Il Governo ha pubblicato il Decreto interministeriale firmato il 19 novembre 2025 dal Ministero dell’Economia e dal Ministero del Lavoro (pubblicato in Gazzetta Ufficiale il 28 novembre 2025), che conferma la perequazione automatica delle pensioni a partire dal prossimo gennaio.
In sostanza, è l’adeguamento annuale degli assegni previdenziali e assistenziali al costo della vita, calcolato sulla base dei dati ISTAT e con la pubblicazione in Gazzetta Ufficiale del decreto sono stati definiti i parametri per capire di quanto aumenteranno gli assegni dal prossimo anno.
Il tasso di rivalutazione fissato per il 2026 è pari al +1,4%. Ma fila tutto?
Cosa prevede il decreto
Il decreto pubblicato in Gazzetta Ufficiale stabilisce un tasso provvisorio dell’1,4% (si dovrà attendere la conferma dell’indice definitivo: qualora vi fossero scostamenti, il conguaglio avverrà nel 2027) e prevede:
- aumento pieno per le pensioni fino a quattro volte il minimo
- incrementi parziali per gli assegni superiori
- adeguamento automatico dei principali valori di riferimento (minimali, massimali, assegno sociale)
La perequazione, inoltre, non si applica in maniera uniforme a tutte le pensioni. La legge prevede un meccanismo progressivo:
- pensioni fino a 4 volte il trattamento minimo: rivalutazione integrale del tasso stabilito, più 1,4%
- pensioni tra 4 e 5 volte il minimo: rivalutazione parziale, pari al 90% del tasso, più 1,26%
- pensioni oltre 5 volte il minimo: rivalutazione ridotta, pari al 75% del tasso, più 1,05%
Cosa non va secondo Spi Cgil
La perequazione delle pensioni fissata all’1,4% è assolutamente insufficiente a recuperare la perdita di potere d’acquisto prodotta dall’impennata inflattiva del biennio 2022–2023, e oggi gli aumenti previsti risultano quasi del tutto erosi dall’Irpef e dalle addizionali, con un impatto reale minimo e in molti casi simbolico.
Lo dicono dagli uffici Previdenza della Cgil nazionale e dello Spi Cgil, mettendo in evidenza un quadro che piuttosto conferma la crescente difficoltà economica di tantissimi pensionati.

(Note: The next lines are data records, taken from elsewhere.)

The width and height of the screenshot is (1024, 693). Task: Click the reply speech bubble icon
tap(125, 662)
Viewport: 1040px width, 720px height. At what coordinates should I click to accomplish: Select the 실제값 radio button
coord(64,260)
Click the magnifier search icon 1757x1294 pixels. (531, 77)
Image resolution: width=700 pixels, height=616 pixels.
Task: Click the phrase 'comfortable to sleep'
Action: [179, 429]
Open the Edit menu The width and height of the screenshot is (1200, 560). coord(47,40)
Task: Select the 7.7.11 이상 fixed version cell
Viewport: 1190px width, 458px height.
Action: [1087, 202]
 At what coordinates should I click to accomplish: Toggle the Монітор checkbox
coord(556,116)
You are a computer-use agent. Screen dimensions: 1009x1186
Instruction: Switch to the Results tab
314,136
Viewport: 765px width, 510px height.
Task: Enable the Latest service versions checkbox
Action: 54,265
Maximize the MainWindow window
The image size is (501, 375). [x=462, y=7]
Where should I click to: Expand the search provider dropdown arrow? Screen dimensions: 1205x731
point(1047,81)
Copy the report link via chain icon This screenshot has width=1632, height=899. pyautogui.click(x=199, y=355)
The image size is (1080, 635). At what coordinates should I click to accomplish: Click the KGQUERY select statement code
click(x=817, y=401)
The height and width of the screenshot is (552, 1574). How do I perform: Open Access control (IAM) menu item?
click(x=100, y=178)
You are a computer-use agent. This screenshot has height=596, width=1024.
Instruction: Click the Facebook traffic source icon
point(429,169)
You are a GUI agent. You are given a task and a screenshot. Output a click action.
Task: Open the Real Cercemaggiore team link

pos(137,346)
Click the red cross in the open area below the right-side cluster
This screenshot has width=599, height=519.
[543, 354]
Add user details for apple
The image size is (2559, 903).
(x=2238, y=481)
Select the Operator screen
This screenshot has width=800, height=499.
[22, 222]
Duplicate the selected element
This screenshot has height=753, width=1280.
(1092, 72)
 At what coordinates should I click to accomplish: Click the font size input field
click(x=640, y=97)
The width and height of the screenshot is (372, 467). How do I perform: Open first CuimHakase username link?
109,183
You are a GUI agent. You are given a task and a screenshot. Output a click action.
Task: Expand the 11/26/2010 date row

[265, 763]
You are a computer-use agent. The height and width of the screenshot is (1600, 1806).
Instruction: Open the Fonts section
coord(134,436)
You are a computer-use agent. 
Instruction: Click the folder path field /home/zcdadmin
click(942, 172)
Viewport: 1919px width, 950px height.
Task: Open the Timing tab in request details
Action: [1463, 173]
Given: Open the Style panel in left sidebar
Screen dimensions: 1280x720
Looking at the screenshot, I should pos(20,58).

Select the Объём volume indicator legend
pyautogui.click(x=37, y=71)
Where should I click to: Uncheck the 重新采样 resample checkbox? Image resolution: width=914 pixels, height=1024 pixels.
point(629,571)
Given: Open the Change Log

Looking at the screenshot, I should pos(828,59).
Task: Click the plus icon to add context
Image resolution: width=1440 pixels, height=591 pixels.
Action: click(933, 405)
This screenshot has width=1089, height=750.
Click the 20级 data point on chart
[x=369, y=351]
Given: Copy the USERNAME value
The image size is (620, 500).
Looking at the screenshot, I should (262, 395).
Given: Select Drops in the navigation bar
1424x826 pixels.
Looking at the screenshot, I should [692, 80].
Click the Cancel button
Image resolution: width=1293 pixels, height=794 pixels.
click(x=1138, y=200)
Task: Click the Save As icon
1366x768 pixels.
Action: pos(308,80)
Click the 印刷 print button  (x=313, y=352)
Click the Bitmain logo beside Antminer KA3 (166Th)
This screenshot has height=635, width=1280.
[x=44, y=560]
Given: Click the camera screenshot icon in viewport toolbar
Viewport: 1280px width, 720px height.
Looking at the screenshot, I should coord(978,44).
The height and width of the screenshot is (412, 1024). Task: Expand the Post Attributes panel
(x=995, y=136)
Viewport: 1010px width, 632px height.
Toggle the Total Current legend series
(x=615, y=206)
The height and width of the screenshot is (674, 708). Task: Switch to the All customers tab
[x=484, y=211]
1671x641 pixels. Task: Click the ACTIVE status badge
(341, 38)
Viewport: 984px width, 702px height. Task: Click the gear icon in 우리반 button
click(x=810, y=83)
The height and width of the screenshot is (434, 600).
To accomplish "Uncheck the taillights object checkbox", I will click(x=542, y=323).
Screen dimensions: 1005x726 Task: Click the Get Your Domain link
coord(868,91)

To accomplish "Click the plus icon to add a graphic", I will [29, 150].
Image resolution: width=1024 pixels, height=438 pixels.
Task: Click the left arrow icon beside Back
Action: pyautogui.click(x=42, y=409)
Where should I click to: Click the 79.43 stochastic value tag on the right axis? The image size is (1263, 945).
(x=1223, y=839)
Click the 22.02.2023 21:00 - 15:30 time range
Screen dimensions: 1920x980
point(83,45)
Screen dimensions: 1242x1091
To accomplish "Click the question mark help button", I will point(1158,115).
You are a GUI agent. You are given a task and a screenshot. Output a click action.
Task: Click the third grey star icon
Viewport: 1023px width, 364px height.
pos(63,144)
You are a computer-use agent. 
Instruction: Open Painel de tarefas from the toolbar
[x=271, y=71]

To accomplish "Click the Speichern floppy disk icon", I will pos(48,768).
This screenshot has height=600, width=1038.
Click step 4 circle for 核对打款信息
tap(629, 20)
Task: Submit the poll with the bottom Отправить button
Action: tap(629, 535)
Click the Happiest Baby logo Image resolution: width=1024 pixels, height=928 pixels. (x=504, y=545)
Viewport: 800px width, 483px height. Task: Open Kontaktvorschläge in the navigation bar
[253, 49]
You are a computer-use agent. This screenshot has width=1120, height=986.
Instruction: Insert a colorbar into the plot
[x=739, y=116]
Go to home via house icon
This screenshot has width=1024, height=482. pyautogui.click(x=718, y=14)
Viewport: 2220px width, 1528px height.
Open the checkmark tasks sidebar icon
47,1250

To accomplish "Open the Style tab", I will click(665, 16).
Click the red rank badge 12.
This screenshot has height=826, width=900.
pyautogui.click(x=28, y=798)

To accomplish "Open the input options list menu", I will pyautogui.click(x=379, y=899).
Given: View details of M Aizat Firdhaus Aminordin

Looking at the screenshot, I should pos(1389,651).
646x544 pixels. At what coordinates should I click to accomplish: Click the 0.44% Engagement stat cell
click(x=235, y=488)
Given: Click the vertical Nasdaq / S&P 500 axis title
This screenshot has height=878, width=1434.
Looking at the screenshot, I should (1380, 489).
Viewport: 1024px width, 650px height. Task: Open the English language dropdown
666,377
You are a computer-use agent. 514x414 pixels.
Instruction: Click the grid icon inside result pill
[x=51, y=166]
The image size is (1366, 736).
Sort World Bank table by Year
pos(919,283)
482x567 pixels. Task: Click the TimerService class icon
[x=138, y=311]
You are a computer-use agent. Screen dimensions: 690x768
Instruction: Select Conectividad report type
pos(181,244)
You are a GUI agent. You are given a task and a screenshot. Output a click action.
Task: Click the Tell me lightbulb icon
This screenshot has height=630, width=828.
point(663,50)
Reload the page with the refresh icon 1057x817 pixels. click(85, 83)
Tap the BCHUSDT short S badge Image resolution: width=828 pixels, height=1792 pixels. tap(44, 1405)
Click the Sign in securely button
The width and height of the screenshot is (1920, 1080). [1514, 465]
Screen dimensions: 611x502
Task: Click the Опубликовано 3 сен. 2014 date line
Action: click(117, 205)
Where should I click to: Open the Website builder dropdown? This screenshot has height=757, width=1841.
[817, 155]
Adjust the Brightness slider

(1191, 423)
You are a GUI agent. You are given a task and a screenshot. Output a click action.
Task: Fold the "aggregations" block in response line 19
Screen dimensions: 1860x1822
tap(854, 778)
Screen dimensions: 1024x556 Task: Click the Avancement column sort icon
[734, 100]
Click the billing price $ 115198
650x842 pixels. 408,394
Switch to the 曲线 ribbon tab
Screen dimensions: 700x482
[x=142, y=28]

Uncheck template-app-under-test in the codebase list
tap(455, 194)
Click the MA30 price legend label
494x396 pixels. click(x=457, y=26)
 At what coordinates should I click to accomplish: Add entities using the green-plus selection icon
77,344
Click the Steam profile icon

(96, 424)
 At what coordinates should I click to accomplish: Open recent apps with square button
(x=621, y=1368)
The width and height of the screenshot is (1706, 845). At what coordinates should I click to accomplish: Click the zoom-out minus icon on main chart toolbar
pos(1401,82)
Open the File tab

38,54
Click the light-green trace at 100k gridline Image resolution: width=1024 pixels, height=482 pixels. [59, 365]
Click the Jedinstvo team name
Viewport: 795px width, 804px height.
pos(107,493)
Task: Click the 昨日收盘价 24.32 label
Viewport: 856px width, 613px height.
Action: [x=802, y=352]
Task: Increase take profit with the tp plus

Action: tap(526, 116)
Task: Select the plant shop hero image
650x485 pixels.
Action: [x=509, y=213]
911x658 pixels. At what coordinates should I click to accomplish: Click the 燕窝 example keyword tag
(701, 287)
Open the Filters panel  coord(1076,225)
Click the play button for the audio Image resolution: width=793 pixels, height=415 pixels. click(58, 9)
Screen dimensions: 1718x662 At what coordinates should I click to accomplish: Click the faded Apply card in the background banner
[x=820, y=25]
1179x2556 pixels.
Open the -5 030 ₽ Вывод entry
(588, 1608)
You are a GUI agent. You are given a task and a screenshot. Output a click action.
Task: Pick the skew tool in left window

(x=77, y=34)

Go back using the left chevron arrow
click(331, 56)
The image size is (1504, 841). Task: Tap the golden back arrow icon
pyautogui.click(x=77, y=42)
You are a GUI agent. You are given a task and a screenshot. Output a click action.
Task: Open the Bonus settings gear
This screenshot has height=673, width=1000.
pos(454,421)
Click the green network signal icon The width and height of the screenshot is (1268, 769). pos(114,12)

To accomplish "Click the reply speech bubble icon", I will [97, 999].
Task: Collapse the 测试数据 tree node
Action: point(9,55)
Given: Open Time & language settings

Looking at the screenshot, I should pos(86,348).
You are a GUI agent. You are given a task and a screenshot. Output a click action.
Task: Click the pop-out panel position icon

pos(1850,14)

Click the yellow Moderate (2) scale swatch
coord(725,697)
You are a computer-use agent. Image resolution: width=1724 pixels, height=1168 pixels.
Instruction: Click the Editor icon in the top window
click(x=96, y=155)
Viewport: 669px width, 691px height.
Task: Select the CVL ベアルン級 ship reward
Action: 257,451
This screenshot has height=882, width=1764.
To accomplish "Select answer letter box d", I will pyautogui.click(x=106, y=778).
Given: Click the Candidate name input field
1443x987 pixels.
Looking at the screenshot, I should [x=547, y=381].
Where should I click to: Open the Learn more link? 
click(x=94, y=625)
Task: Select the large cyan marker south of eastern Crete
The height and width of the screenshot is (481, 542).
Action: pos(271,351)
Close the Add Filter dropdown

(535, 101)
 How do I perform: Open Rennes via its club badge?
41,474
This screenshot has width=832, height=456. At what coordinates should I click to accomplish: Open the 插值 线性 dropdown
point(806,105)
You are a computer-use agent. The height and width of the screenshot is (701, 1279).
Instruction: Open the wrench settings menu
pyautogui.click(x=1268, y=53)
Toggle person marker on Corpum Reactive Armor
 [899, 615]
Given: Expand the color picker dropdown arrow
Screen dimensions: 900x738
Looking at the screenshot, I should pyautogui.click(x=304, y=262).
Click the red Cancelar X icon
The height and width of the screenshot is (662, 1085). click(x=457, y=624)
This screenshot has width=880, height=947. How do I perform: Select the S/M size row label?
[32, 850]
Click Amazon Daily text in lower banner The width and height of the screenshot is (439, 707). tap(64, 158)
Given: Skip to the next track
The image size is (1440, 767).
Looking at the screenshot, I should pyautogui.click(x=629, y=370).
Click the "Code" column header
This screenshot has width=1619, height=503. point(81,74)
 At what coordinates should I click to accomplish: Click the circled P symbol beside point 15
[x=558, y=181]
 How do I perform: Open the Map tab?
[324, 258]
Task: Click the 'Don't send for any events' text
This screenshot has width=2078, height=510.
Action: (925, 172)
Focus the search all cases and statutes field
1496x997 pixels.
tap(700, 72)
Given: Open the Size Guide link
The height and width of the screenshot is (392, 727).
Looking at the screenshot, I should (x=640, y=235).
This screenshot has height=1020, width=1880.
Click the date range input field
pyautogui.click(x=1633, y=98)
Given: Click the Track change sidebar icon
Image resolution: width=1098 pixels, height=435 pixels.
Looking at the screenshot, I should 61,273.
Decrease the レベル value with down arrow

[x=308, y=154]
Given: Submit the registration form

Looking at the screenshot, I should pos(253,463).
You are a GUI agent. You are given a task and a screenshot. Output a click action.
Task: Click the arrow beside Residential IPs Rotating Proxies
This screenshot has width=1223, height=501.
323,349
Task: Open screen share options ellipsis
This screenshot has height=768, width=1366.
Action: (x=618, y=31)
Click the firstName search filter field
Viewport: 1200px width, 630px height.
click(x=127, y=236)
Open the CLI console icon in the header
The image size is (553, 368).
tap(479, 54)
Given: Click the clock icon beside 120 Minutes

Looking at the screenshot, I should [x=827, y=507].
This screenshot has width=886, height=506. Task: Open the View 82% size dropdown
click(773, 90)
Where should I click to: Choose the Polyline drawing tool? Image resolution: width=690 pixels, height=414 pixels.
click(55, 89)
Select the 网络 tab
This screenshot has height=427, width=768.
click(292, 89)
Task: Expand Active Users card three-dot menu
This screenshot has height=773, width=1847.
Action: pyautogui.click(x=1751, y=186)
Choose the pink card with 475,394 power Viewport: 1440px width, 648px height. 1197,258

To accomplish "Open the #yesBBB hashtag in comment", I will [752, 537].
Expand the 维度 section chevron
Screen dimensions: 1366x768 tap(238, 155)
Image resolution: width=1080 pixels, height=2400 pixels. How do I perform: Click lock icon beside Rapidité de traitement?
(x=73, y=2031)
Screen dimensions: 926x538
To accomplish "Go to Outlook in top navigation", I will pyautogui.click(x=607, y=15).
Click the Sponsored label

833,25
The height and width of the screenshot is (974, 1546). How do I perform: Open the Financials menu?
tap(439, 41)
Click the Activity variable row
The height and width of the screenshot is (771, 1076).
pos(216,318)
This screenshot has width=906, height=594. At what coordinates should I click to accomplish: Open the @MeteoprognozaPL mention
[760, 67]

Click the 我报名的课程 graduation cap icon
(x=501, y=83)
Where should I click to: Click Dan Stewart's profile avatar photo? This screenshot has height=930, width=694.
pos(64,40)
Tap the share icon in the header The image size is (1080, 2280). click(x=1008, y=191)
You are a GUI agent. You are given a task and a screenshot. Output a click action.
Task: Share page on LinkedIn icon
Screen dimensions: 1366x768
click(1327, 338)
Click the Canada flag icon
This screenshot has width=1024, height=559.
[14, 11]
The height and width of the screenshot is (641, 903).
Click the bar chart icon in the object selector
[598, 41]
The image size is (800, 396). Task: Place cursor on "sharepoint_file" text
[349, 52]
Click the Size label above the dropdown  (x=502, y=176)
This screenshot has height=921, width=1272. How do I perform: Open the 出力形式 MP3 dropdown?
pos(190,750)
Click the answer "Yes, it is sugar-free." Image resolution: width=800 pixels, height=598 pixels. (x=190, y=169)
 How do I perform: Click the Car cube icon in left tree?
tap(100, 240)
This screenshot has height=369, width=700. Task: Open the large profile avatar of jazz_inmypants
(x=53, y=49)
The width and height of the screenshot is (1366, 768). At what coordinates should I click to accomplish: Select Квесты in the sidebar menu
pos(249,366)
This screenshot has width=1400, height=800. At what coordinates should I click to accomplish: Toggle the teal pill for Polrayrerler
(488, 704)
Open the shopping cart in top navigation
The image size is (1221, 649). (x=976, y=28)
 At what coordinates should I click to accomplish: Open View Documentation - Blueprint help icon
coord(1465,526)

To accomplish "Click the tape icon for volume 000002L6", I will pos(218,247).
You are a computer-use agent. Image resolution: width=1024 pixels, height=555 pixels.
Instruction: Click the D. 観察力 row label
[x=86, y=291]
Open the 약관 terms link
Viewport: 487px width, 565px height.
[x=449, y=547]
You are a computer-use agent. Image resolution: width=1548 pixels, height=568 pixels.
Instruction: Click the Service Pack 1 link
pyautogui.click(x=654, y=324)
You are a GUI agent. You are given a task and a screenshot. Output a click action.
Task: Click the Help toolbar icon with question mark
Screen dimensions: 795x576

Le pensioni minime, come abbiamo già detto, aumenteranno di 3,12 euro, passando da 616,67 a 619,79 euro. Una pensione nel 2025 di 632 euro netti passerà invece nel 2026 a 641 euro netti, solo 9 euro in più al mese; una pensione di 800 euro netti crescerà anch’essa di soli 9 euro mensili, da 841 a 850 euro; una pensione da 1.000 euro netti aumenterà di soli 11 euro al mese; mentre una pensione di 1.500 euro lordi, dopo la tassazione, crescerà di appena 17 euro mensili.
Inoltre, i sindacalisti sottolineano un nodo strutturale del sistema: l’assenza di un coordinamento efficace tra perequazione, fiscalità e maggiorazioni sociali che produce effetti distorsivi sul piano dell’equità complessiva. In alcuni casi, infatti, i trattamenti assistenziali e le pensioni minime integrate, strumenti indispensabili contro la povertà e giustamente esentati da Irpef, possono determinare importi netti finali molto vicini, e talvolta superiori, a quelli di pensioni contributive leggermente più alte, costruite con anni di lavoro e versamenti. Si spiega che ciò non dipende dalle persone che percepiscono tali prestazioni, che vanno sostenute e tutelate, ma da una normativa che mantiene la no tax area ferma a 8.500 euro annui e non armonizza le regole tra i diversi istituti.
Il risultato sarebbe un sistema che rischia di creare disuguaglianze non volute e di alimentare sfiducia e senso di ingiustizia sociale, compromettendo i principi di equità e dignità su cui deve fondarsi la previdenza pubblica.